**Tasks for this exercise**
1. According to the excerpt on display drive circuits, what transistors conventionally serve as the pixel switching elements?
2. Carry on the passage about fault tolerant display drive circuits, starting right after its last sentence.

Conventionally, the pixel switching elements in such a display are amorphous silicon thin film transistors (aSi-TFT), and the peripheral drive and control circuits are custom integrated circuits fabricated from single crystal silicon, bonded around the edge of the display and connected to the data and scan lines of the active matrix (which correspond to the above-mentioned column lines and row lines, respectively). In recent years, however, there has been a growing interest in the use of polysilicon thin film transistors fabricated at temperatures which are low enough to enable them to be integrated with the glass substrates used for the display. Polysilicon thin film transistors have sufficient performance to enable the peripheral drive and control circuits to be fabricated on the substrates with consequent benefits in terms of manufacturing cost and pixel pitch.
However, such integration of the drive and control circuits can result in a decrease in the manufacturing yield caused by faults within the integrated drive and control circuits. Furthermore, such circuits are prone to failure as a result of their large area and inherent variation in the properties of the thin film transistors, and a fault in one of the transistors could cause catastrophic failure of the whole panel. Variations in parameters, such as the threshold voltage and mobility of the transistors, often manifest themselves as a soft failure caused by the inability of a particular transistor to match the performance of neighboring transistors in the same circuit.
For these reasons, fault tolerant circuit design is becoming increasingly important, both in AMLCD applications in order to increase the yield of the displays with integrated drive circuitry, and also in other large area applications of thin film electronics.
A number of fault tolerant design techniques are already known.
A redundancy-with-repair (RWR) technique involves duplicating the basic functional circuit and employing some means to effect a repair if one of the functional circuits is found to be faulty after manufacture. For example, U.S. Pat. No. 5,111,060, and Y.Takafuji et al., SID'93 Digest, pages 383-386 disclose the application of an RWR technique to AMLCDs.

**Data extract**

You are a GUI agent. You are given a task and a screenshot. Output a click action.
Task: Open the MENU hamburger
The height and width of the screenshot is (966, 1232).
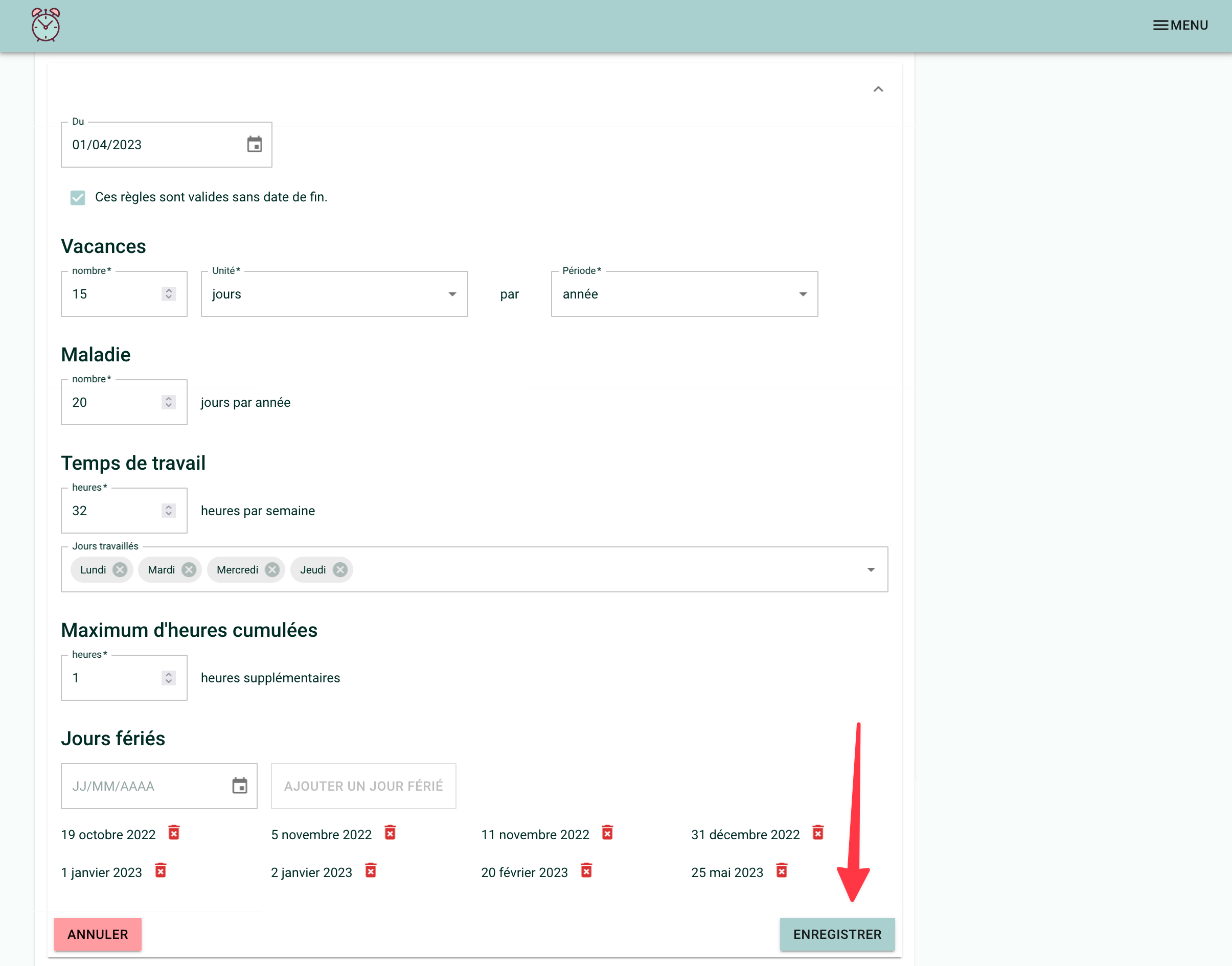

**Expected answers**
1. Amorphous silicon thin film transistors (aSi-TFT).

2.
Furthermore, FIG. 1 of the accompanying drawings shows a RWR circuit arrangement for the peripheral circuit of an AMLCD in which a number of basic functional circuits are duplicated to form shift register element pairs 1, 1a; 2, 2a; 3, 3a, etc. Specifically, in the RWR circuit arrangement of FIG. 1, the spare shift register elements 1, 2, 3, etc. are connected between the associated circuit input and output by means of welding pads 4 and 5 in parallel with the shift register elements 1a, 2a, 3a, etc. connected between the associated circuit input and output by means of cutting pads 6 and 7. Thus, there is provision for completely removing a defective shift register element, such as the element 1a, from the circuit by irradiating the cutting pads 6 and 7 with a laser, and welding in the replacement shift register element, such as the element 1, by means of the welding pads 4 and 5.
While the RWR technique can offer significant fault tolerance with reasonable overhead and negligible detrimental effect on circuit performance, there are many applications in which the low level test and repair steps of such a technique are too expensive to incorporate in the fabrication process. Furthermore, it is preferred that fault tolerance should be provided without the need for repair of the circuit.
A triple-modular-redundance (TMR) technique involves, as shown diagrammatically in FIG. 2 of the accompanying drawings, replicating the basic functional circuit in triplicate and connecting the outputs of the circuits 10, 11 and 12 to a common voting circuit 13 for producing an output corresponding to the majority vote of the outputs of the circuits 10, 11 and 12. Such a technique is known, for example, from C.Bolchini et al., IEEE International Symposium on Circuits and Systems 1994, pages 83-86; and A. A.Sorenson: "Digital circuit reliability through redundancy", Electro-Technology, Vol.67, No.7, pages 118-125 (July-1961).
It will be appreciated that such a technique can be implemented by connecting the circuits 10, 11 and 12 to three AND gates driving a common OR gate. Such an arrangement is tolerant to a fault in any one of the three circuits 10, 11 and 12.
However, there is only a certain probability that such an arrangement will tolerate additional faults. Furthermore, the technique is rendered costly by the provision of circuits in triplicate and by the associated decision logic. Furthermore, the performance will be considerably inferior to a correctly functioning non-redundant circuit in terms of power consumption and speed, as a result of the additional load presented by the three parallel circuits and also the delay through the decision logic. For these reasons, the TMR technique is not practicable for the decision circuits of AMLCDs which are essentially simple replicated circuits required to operate at high speed.
Another technique which has not received as much attention in the literature is a Quad-Masking (QM) technique, as referred to in R. Kuehn: "Computer redundancy: design, performance and future", IEEE Transactions on Reliability, Vol.R-18, No.1, pages 3-11.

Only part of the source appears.